-------- AVAILABLE DATA
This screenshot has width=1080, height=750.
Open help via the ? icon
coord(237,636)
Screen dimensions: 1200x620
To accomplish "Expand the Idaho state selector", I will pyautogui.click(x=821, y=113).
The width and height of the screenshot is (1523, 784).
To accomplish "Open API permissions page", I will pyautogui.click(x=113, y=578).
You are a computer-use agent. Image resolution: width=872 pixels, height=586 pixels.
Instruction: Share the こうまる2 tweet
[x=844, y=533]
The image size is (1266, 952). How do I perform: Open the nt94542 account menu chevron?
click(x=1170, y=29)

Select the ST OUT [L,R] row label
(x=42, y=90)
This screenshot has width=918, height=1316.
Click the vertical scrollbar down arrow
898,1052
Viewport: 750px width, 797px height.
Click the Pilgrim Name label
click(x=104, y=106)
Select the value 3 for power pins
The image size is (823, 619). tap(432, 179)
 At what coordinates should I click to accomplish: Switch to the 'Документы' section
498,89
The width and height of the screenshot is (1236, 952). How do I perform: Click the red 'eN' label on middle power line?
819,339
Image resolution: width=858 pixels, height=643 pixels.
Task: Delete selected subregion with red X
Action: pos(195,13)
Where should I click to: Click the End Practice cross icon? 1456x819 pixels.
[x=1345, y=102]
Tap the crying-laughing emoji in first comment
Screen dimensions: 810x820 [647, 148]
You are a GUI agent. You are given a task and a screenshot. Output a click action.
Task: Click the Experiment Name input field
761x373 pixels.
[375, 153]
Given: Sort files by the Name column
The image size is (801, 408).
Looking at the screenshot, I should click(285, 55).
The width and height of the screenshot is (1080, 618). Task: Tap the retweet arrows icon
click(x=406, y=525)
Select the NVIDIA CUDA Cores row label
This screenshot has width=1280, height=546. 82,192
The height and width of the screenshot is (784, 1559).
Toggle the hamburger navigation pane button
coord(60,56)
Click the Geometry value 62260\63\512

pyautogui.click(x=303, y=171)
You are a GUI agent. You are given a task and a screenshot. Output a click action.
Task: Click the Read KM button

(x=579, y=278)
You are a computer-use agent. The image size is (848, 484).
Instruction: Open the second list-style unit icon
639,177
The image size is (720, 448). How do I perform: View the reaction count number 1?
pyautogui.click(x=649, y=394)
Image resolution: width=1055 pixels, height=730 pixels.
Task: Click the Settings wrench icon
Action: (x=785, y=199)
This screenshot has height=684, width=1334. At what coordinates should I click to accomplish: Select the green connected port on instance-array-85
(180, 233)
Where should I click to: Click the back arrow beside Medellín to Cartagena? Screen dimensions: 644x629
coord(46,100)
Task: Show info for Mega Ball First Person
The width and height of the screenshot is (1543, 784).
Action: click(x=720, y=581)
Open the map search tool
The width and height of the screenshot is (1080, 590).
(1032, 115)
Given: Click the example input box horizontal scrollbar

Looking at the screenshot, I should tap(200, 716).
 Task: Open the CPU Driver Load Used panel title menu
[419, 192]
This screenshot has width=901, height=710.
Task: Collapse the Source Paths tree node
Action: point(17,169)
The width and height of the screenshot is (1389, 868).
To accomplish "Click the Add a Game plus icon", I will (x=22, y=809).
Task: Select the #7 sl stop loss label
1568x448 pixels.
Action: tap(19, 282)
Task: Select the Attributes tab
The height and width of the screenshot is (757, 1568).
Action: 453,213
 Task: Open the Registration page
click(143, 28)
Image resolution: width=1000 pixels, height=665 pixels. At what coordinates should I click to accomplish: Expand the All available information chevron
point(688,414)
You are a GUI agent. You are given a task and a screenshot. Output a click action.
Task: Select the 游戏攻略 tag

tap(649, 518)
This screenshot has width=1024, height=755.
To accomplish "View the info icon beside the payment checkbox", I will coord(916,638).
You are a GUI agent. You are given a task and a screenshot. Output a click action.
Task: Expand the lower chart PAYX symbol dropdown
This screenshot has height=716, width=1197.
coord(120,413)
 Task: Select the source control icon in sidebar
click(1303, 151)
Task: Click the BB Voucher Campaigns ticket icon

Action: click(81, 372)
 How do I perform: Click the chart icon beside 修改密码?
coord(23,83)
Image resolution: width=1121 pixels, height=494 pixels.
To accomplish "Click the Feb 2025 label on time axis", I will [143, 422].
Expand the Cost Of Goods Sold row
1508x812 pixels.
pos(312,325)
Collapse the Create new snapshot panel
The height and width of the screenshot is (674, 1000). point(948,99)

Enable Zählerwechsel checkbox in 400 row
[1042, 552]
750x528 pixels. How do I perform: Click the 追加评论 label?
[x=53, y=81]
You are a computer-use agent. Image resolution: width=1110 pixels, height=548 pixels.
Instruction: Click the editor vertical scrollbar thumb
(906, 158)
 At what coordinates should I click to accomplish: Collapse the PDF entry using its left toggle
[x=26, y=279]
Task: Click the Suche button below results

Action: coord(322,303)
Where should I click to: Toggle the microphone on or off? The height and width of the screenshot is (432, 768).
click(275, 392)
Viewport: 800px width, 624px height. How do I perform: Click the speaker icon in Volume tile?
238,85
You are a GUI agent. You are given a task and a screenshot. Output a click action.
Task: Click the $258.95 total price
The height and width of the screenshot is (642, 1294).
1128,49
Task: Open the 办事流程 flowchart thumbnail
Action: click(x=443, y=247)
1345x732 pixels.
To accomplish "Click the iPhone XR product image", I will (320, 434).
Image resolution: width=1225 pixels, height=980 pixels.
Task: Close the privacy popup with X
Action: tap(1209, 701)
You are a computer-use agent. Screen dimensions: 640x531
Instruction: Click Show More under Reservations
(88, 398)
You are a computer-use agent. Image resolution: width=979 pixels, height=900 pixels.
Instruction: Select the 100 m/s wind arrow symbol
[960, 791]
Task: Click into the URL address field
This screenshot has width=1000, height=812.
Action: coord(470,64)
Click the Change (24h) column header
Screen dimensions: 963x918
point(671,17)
----------------
GOAL OF THE EXERCISE |
The records above need to be written out once more, exactly.

RESULT |
This screenshot has width=1080, height=750.
Open help via the ? icon
coord(237,636)
Screen dimensions: 1200x620
To accomplish "Expand the Idaho state selector", I will pyautogui.click(x=821, y=113).
The width and height of the screenshot is (1523, 784).
To accomplish "Open API permissions page", I will pyautogui.click(x=113, y=578).
You are a computer-use agent. Image resolution: width=872 pixels, height=586 pixels.
Instruction: Share the こうまる2 tweet
[x=844, y=533]
The image size is (1266, 952). How do I perform: Open the nt94542 account menu chevron?
click(x=1170, y=29)

Select the ST OUT [L,R] row label
(x=42, y=90)
This screenshot has width=918, height=1316.
Click the vertical scrollbar down arrow
898,1052
Viewport: 750px width, 797px height.
Click the Pilgrim Name label
click(x=104, y=106)
Select the value 3 for power pins
The image size is (823, 619). tap(432, 179)
 At what coordinates should I click to accomplish: Switch to the 'Документы' section
498,89
The width and height of the screenshot is (1236, 952). How do I perform: Click the red 'eN' label on middle power line?
819,339
Image resolution: width=858 pixels, height=643 pixels.
Task: Delete selected subregion with red X
Action: pos(195,13)
Where should I click to: Click the End Practice cross icon? 1456x819 pixels.
[x=1345, y=102]
Tap the crying-laughing emoji in first comment
Screen dimensions: 810x820 [647, 148]
You are a GUI agent. You are given a task and a screenshot. Output a click action.
Task: Click the Experiment Name input field
761x373 pixels.
[375, 153]
Given: Sort files by the Name column
The image size is (801, 408).
Looking at the screenshot, I should click(285, 55).
The width and height of the screenshot is (1080, 618). Task: Tap the retweet arrows icon
click(x=406, y=525)
Select the NVIDIA CUDA Cores row label
This screenshot has width=1280, height=546. 82,192
The height and width of the screenshot is (784, 1559).
Toggle the hamburger navigation pane button
coord(60,56)
Click the Geometry value 62260\63\512

pyautogui.click(x=303, y=171)
You are a GUI agent. You are given a task and a screenshot. Output a click action.
Task: Click the Read KM button

(x=579, y=278)
You are a computer-use agent. The image size is (848, 484).
Instruction: Open the second list-style unit icon
639,177
The image size is (720, 448). How do I perform: View the reaction count number 1?
pyautogui.click(x=649, y=394)
Image resolution: width=1055 pixels, height=730 pixels.
Task: Click the Settings wrench icon
Action: (x=785, y=199)
This screenshot has height=684, width=1334. At what coordinates should I click to accomplish: Select the green connected port on instance-array-85
(180, 233)
Where should I click to: Click the back arrow beside Medellín to Cartagena? Screen dimensions: 644x629
coord(46,100)
Task: Show info for Mega Ball First Person
The width and height of the screenshot is (1543, 784).
Action: click(x=720, y=581)
Open the map search tool
The width and height of the screenshot is (1080, 590).
(1032, 115)
Given: Click the example input box horizontal scrollbar

Looking at the screenshot, I should tap(200, 716).
 Task: Open the CPU Driver Load Used panel title menu
[419, 192]
This screenshot has width=901, height=710.
Task: Collapse the Source Paths tree node
Action: point(17,169)
The width and height of the screenshot is (1389, 868).
To accomplish "Click the Add a Game plus icon", I will (x=22, y=809).
Task: Select the #7 sl stop loss label
1568x448 pixels.
Action: tap(19, 282)
Task: Select the Attributes tab
The height and width of the screenshot is (757, 1568).
Action: 453,213
 Task: Open the Registration page
click(143, 28)
Image resolution: width=1000 pixels, height=665 pixels. At what coordinates should I click to accomplish: Expand the All available information chevron
point(688,414)
You are a GUI agent. You are given a task and a screenshot. Output a click action.
Task: Select the 游戏攻略 tag

tap(649, 518)
This screenshot has width=1024, height=755.
To accomplish "View the info icon beside the payment checkbox", I will coord(916,638).
You are a GUI agent. You are given a task and a screenshot. Output a click action.
Task: Expand the lower chart PAYX symbol dropdown
This screenshot has height=716, width=1197.
coord(120,413)
 Task: Select the source control icon in sidebar
click(1303, 151)
Task: Click the BB Voucher Campaigns ticket icon

Action: click(81, 372)
 How do I perform: Click the chart icon beside 修改密码?
coord(23,83)
Image resolution: width=1121 pixels, height=494 pixels.
To accomplish "Click the Feb 2025 label on time axis", I will [143, 422].
Expand the Cost Of Goods Sold row
1508x812 pixels.
pos(312,325)
Collapse the Create new snapshot panel
The height and width of the screenshot is (674, 1000). point(948,99)

Enable Zählerwechsel checkbox in 400 row
[1042, 552]
750x528 pixels. How do I perform: Click the 追加评论 label?
[x=53, y=81]
You are a computer-use agent. Image resolution: width=1110 pixels, height=548 pixels.
Instruction: Click the editor vertical scrollbar thumb
(906, 158)
 At what coordinates should I click to accomplish: Collapse the PDF entry using its left toggle
[x=26, y=279]
Task: Click the Suche button below results

Action: coord(322,303)
Where should I click to: Toggle the microphone on or off? The height and width of the screenshot is (432, 768).
click(275, 392)
Viewport: 800px width, 624px height. How do I perform: Click the speaker icon in Volume tile?
238,85
You are a GUI agent. You are given a task and a screenshot. Output a click action.
Task: Click the $258.95 total price
The height and width of the screenshot is (642, 1294).
1128,49
Task: Open the 办事流程 flowchart thumbnail
Action: click(x=443, y=247)
1345x732 pixels.
To accomplish "Click the iPhone XR product image", I will (320, 434).
Image resolution: width=1225 pixels, height=980 pixels.
Task: Close the privacy popup with X
Action: tap(1209, 701)
You are a computer-use agent. Screen dimensions: 640x531
Instruction: Click Show More under Reservations
(88, 398)
You are a computer-use agent. Image resolution: width=979 pixels, height=900 pixels.
Instruction: Select the 100 m/s wind arrow symbol
[960, 791]
Task: Click into the URL address field
This screenshot has width=1000, height=812.
Action: coord(470,64)
Click the Change (24h) column header
Screen dimensions: 963x918
point(671,17)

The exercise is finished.